South Korean singer (born 1946)

Yoon Bok-hee (born March 9, 1946) is a South Korean singer, musical actress, and songwriter. Her father is Yoon Bu-gil, a popular comedian and her mother is Sung Kyung-ja, a well known classical ballerina. She is known for being an early adopter of the miniskirt in South Korea in the 1960s and for her songs "Everyone" and "I'll Follow You".

==Career==
She debuted in 1951 at age five with the Nak-Rang Music Troupe in the Joong-Ang Theatre.
Her first performances overseas took place in Manila and Guam in the early sixties.

==Stage performances==
She performed on stage in musical theatre and was an Ambassador for the Musical Festival.
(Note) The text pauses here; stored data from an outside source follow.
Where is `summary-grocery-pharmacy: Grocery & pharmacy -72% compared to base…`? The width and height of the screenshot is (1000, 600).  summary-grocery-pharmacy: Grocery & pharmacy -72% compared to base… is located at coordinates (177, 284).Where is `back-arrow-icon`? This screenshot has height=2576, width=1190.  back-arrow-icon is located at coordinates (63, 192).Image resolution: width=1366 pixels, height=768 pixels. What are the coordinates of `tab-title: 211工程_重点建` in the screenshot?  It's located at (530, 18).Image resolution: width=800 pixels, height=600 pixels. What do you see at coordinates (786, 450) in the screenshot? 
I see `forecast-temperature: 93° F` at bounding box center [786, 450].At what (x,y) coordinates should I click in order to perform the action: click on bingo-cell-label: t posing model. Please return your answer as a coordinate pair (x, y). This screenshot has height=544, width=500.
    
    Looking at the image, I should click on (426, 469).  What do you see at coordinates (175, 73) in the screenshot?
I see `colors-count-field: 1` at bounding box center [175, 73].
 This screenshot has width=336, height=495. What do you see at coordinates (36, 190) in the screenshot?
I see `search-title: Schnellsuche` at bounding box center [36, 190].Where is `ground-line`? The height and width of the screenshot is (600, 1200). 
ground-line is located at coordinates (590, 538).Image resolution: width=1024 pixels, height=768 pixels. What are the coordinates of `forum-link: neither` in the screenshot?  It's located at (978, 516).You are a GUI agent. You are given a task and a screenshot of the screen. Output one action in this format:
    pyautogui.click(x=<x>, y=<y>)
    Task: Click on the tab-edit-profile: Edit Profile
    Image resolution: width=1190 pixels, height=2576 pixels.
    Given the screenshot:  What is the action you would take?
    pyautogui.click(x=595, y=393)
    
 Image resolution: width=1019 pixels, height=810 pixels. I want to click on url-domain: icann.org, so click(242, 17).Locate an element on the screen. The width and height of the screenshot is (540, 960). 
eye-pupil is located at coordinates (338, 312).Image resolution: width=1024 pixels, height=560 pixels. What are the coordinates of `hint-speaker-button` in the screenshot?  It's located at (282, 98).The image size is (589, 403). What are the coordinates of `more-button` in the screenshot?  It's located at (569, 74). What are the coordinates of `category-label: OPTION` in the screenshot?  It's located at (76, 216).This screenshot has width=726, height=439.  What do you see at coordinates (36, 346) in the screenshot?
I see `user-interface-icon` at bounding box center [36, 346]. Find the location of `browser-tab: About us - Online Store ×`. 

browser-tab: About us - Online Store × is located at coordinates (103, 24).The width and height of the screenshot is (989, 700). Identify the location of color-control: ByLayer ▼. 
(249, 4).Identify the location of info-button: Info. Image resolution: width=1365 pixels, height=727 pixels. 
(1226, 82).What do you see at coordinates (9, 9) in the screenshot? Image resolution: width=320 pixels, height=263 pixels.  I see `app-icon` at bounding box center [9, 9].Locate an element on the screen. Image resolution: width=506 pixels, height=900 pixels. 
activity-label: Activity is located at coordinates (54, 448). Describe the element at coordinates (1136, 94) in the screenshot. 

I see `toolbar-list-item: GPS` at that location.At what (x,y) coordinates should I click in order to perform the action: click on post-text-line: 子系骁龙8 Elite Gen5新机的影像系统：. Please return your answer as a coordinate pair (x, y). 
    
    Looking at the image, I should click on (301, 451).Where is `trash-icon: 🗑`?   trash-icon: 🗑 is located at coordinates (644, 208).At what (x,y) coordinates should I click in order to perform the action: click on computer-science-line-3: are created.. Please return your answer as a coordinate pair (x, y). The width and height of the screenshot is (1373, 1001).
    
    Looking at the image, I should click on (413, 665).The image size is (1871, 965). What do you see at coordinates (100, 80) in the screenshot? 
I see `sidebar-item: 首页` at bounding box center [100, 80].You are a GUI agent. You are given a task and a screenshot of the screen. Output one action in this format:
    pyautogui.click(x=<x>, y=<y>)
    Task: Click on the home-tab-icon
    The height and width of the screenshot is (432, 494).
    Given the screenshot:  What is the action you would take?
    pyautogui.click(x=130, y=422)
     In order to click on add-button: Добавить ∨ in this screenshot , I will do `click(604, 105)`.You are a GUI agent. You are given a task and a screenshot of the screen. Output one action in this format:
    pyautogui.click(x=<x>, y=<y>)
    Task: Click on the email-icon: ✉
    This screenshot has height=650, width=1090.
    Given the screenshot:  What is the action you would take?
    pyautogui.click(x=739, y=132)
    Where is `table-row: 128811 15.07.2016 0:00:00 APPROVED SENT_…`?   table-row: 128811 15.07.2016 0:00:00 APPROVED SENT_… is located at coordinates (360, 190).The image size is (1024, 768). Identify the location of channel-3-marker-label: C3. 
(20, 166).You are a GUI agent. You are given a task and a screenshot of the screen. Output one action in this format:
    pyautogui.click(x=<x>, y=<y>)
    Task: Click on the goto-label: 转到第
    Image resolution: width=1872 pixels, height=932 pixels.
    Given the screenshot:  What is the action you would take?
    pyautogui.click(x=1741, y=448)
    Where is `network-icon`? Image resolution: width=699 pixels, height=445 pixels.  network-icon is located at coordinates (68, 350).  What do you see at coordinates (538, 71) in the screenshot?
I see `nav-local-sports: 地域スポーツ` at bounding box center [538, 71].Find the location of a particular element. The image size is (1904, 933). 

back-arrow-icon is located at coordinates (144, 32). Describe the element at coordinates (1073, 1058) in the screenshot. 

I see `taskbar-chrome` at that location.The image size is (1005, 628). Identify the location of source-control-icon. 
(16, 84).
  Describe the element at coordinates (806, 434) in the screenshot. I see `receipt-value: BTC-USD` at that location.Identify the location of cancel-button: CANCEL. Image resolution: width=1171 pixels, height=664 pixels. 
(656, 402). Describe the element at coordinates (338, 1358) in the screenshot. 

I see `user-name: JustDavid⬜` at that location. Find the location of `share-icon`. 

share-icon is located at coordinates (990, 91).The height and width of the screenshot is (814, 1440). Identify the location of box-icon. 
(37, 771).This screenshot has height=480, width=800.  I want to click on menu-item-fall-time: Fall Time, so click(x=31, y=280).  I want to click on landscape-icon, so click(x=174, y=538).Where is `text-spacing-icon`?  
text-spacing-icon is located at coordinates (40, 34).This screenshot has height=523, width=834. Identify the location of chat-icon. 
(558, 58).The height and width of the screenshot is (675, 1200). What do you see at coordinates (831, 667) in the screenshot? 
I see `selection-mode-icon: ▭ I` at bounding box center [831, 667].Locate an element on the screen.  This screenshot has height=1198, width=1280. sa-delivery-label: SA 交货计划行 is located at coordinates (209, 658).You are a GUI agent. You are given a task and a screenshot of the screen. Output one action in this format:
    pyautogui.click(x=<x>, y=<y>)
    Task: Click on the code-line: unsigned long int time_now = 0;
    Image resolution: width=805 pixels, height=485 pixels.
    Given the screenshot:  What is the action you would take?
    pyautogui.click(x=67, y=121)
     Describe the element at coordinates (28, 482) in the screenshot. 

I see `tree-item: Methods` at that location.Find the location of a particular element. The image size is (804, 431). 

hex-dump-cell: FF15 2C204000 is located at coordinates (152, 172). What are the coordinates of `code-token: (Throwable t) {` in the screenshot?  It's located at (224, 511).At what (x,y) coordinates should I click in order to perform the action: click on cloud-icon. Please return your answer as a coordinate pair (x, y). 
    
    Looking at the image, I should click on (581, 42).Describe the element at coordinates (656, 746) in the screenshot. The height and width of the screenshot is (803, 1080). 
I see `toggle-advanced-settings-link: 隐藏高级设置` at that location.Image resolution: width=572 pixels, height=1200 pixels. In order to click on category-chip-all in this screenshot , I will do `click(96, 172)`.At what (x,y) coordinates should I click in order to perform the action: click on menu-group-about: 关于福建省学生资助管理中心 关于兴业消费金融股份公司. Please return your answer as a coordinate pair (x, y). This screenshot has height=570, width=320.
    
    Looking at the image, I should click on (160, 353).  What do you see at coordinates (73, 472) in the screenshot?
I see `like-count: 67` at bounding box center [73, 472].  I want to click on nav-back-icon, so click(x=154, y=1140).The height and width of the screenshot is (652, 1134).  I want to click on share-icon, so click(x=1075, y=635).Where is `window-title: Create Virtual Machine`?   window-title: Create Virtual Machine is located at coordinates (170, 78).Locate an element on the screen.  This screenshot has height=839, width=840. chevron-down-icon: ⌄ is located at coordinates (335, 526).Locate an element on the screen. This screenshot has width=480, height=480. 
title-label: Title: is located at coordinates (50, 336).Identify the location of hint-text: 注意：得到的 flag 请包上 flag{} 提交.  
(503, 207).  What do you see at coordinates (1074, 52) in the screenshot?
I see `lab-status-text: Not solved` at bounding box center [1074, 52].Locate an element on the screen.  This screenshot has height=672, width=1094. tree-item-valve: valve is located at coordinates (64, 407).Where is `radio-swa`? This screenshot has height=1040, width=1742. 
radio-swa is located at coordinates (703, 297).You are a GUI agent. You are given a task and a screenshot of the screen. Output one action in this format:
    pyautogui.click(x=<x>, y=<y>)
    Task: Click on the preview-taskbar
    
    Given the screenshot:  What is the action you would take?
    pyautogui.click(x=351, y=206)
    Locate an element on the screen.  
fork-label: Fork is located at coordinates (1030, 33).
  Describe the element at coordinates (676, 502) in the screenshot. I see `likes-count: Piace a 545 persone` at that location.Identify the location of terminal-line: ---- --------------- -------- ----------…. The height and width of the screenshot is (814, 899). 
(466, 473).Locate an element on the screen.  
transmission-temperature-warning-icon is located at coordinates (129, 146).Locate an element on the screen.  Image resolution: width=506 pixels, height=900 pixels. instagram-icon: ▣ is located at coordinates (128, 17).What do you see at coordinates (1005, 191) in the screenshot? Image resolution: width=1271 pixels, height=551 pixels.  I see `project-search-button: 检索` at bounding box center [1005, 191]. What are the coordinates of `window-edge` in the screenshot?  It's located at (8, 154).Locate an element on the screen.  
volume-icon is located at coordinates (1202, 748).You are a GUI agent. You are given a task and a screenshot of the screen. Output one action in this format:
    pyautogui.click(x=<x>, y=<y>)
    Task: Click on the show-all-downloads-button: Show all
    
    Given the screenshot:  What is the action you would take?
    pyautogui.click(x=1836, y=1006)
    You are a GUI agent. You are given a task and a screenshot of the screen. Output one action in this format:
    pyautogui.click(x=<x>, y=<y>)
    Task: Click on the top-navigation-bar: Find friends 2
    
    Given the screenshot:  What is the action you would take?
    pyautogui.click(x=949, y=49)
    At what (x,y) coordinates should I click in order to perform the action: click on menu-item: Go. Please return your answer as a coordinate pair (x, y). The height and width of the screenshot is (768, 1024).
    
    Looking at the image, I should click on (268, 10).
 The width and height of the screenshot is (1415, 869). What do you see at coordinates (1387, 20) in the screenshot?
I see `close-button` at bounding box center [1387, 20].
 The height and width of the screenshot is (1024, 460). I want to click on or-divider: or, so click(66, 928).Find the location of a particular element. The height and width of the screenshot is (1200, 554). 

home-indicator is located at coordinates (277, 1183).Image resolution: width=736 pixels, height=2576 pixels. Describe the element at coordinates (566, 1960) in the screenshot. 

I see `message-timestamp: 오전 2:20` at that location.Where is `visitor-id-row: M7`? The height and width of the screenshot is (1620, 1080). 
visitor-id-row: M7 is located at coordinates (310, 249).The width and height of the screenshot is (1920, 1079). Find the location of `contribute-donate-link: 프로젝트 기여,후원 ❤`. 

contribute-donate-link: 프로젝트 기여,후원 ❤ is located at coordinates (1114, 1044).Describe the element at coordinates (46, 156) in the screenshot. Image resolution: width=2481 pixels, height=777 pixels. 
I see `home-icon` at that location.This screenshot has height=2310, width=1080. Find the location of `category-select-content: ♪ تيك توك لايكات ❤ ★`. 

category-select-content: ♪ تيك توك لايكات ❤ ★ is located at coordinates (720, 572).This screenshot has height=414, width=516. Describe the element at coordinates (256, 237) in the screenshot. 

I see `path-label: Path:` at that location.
In 2006, she starred in Maria, Maria which premiered at the New York Musical Theatre Festival on September 22 through October 15, and was one of the original twenty-five member Korean musical cast which won four awards including the Best Musical, the Best Actress, the Best Book & Lyrics and the Best Composing awards at the Korean Musical Awards in 2004. The popular musical, a story about religious fanatics trying to kill Jesus and a local prostitute Maria, continued its run for over twelve years, showing at the Geochang International Festival of Theater (KIFT) in 2014, and included performances by actress Lee So-jung, the first Korean actress to debut on Broadway in the 1990s.

==Concerts==
On May 3, 2014, she performed with many other popular Korean entertainers at the 12th Korea Times Music Festival in the United States, just weeks after the national tragedy, the Sinking of MV Sewol, and thousands of yellow commemorative ribbons were passed out to the audience.

==Korean Kittens==
Yoon Bok-hee was the leader of the Korean Kittens that toured with Bob Hope and the USO to American Army Vietnam War bases in 1966. The Korean Kittens went international in 1964 after being on the BBC television's Tonight programme in Great Britain, singing Can't Buy Me Love by the Beatles. On January 6, 1967 they arrived in the United States to tour. Many compared them to The Kim Sisters, another Korean girl group. Korean Kittens' US shows included The Reg Varney Revue in 1972, The Mike Douglas Show in 1967, The Bob Hope Vietnam Christmas Show in 1966 and The Wahlparty 65 TV Special in 1965.